For the sauce:
1) In a large heavy frying pan, heat the oil over medium heat. Add the pancetta and cook, stirring constantly, until golden brown, about 5 to 7 mins. Using a slotted spoon, remove the pancetta and reserve. Add the onion and cook for 5 mins. Stir in the garlic and red pepper flakes and cook until fragrant, about 30 secs. Add the tomatoes, 1/2 tsp salt, 1/2 tsp black pepper, and the cooked pancetta. Simmer, uncovered, over medium-low heat until the sauce thickens, about 15 mins. Stir in the cheese and season with salt and pepper, to taste.
For the meatballs:
1) Position an oven rack in the lower third of the oven. Preheat the oven to 200°C/ gas mark 6. Line a baking sheet with parchment paper. In a large bowl, combine the onion, 15g parsley, 65g Parmesan, breadcrumbs, egg, tomato ketchup, garlic, red pepper flakes, 1 tsp salt, and 1/2 tsp pepper. Add the beef and veal. Using your hands, combine all ingredients gently but thoroughly. Shape the meat mixture into 16 (4cm diameter) meatballs and place on the prepared baking sheet.
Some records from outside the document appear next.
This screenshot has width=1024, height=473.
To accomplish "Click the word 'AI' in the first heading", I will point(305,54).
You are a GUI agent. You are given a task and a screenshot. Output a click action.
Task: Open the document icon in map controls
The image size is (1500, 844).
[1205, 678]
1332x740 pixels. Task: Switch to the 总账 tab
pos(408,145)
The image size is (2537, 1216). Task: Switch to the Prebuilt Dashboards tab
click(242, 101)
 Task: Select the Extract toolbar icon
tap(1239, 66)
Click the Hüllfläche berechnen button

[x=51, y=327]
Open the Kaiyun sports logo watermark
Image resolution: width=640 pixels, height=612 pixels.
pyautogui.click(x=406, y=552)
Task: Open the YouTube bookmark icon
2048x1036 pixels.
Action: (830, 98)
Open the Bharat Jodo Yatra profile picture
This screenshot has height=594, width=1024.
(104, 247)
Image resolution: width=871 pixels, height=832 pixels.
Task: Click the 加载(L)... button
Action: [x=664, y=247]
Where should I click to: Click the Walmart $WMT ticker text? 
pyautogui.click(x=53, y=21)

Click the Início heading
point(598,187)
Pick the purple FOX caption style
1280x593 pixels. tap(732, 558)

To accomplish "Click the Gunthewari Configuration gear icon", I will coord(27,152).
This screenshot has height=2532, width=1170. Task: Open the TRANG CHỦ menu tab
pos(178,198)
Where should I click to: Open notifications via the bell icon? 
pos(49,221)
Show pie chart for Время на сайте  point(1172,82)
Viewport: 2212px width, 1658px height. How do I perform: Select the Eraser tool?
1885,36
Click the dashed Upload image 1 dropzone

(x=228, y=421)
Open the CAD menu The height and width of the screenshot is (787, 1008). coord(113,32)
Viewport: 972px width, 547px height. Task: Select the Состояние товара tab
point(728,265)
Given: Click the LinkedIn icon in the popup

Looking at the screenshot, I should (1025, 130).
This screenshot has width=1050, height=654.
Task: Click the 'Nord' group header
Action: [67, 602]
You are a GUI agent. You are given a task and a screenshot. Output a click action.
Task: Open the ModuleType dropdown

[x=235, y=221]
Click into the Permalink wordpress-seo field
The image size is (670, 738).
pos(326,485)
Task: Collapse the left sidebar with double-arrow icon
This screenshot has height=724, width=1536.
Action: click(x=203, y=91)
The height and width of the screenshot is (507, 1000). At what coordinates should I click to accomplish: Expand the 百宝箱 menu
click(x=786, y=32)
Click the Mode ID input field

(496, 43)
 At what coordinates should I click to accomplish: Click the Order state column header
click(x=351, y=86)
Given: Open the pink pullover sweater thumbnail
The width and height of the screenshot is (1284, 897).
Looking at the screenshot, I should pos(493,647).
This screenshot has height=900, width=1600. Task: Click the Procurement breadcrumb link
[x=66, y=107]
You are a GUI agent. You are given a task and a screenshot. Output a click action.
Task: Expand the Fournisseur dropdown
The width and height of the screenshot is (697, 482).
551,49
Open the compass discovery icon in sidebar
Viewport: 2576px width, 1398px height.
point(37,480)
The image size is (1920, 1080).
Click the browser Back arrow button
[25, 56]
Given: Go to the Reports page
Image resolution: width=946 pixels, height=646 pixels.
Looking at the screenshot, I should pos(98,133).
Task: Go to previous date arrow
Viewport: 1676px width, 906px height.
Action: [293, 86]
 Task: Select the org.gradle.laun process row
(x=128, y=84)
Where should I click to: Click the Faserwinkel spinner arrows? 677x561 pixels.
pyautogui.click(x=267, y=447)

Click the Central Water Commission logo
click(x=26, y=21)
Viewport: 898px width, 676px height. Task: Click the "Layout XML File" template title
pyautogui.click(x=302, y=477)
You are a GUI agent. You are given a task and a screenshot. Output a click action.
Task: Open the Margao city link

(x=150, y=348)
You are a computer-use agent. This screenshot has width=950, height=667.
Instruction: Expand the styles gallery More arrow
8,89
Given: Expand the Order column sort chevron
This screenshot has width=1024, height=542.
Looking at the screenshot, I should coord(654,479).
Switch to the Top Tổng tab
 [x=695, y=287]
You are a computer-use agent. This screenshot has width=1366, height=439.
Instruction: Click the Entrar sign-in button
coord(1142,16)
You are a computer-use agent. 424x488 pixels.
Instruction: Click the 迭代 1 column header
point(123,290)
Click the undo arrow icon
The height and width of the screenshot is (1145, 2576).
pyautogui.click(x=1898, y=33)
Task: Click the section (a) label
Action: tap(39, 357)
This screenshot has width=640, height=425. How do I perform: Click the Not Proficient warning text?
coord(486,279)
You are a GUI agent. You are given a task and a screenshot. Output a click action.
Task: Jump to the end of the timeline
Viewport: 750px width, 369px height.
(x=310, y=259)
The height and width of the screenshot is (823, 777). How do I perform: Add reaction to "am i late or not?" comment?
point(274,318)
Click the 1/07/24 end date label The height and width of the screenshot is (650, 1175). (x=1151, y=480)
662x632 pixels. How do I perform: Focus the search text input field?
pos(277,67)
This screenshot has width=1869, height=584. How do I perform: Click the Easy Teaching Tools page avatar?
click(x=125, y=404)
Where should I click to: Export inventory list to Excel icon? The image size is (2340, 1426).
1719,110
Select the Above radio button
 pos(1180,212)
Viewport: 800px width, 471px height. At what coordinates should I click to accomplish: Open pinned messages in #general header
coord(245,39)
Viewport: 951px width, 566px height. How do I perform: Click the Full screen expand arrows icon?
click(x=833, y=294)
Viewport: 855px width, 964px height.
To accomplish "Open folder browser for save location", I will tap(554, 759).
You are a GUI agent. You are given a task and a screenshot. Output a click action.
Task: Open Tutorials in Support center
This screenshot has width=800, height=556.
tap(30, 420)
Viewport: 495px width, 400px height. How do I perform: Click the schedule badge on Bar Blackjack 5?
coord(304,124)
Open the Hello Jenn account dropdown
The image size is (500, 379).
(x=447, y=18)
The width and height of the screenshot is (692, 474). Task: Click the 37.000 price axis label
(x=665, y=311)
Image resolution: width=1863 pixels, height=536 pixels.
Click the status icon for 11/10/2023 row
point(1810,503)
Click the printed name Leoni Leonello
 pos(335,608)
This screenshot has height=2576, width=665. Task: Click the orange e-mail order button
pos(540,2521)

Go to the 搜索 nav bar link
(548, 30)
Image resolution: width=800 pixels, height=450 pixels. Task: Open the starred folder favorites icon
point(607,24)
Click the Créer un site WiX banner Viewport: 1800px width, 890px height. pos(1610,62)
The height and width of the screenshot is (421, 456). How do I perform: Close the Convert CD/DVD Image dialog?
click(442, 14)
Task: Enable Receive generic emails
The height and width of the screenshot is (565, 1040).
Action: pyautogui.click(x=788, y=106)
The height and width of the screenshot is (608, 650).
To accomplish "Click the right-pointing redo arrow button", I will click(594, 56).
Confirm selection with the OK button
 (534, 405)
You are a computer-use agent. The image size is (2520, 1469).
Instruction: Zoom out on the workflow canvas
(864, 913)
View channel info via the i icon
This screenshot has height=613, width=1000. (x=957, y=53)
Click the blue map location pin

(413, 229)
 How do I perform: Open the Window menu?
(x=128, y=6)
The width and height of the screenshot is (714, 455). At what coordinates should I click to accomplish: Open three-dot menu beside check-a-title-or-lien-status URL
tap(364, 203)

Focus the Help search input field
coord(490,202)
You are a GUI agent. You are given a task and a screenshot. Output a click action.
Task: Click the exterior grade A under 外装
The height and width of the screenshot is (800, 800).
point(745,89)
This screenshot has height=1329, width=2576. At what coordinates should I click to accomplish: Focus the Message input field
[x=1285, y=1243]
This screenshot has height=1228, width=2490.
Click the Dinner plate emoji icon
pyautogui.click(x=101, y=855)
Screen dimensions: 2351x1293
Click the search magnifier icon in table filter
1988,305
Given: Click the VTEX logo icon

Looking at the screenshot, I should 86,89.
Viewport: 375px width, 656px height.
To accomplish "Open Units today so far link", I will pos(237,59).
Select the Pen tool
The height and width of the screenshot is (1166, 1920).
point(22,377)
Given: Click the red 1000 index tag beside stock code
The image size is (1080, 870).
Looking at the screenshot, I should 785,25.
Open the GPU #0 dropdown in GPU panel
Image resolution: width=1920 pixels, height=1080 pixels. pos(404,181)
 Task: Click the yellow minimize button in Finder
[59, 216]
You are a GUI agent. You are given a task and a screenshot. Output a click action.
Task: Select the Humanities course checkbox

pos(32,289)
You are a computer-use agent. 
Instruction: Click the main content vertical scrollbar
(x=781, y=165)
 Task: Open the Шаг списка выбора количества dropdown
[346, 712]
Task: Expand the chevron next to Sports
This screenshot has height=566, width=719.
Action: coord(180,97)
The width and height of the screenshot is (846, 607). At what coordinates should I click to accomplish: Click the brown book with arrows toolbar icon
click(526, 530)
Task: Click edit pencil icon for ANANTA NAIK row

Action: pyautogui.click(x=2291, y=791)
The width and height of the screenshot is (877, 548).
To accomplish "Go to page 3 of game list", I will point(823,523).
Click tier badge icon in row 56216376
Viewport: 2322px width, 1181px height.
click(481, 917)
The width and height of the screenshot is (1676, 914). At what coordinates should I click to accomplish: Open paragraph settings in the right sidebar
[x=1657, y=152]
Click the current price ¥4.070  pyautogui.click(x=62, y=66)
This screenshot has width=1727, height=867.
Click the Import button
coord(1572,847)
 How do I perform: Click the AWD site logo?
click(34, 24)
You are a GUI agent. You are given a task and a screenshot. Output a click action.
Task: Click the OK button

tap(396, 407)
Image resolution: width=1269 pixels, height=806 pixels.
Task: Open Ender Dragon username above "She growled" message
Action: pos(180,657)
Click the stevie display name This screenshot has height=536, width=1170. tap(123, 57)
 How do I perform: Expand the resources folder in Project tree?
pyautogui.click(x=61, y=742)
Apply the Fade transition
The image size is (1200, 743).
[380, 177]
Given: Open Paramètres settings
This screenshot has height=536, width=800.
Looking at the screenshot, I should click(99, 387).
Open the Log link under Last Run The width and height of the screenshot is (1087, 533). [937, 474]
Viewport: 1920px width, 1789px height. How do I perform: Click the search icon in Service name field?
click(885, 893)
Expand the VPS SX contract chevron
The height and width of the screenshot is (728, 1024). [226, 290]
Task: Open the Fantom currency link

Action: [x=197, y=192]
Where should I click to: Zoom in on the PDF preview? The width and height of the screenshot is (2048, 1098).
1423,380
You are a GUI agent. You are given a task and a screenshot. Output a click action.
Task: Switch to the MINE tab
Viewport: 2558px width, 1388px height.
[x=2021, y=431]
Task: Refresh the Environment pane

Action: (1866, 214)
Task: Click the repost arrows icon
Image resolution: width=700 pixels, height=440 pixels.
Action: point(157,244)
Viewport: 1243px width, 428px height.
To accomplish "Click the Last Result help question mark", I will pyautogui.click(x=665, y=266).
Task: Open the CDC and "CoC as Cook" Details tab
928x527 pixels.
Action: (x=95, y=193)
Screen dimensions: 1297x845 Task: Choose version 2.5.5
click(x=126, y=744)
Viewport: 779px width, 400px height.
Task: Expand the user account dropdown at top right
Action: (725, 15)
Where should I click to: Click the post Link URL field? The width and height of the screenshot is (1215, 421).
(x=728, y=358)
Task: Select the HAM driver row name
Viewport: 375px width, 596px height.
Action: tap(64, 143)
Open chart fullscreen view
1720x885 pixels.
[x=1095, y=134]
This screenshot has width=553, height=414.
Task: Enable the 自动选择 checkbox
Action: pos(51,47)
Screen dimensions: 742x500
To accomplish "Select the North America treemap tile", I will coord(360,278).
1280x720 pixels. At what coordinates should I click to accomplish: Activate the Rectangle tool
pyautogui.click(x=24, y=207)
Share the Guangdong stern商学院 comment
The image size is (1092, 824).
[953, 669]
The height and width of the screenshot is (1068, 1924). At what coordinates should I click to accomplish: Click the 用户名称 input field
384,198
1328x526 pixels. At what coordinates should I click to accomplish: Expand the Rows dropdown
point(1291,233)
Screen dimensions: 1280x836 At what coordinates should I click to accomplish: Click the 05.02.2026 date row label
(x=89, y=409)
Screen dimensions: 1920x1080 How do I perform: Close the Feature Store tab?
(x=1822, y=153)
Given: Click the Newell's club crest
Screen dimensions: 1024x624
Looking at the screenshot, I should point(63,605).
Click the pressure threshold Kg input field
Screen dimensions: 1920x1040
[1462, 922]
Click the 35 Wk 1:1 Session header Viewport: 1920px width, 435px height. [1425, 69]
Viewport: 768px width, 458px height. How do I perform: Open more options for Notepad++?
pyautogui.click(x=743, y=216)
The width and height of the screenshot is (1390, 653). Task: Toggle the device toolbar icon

Make a hole in the center of each meatball and place a cube of mozzarella inside. Reform the meatball so that the mozzarella is completely covered with the meat mixture. Bake the meatballs for 15 mins until cooked through.
2) Bring a large pot of salted water to a boil over high heat. Add the pasta and cook until tender but still firm to the bite, stirring occasionally, about 8 to 10 mins. Drain and place in a large serving bowl. Add the meatballs and sauce. Toss gently and season with salt and pepper, to taste. Sprinkle with the remaining parsley and Parmesan.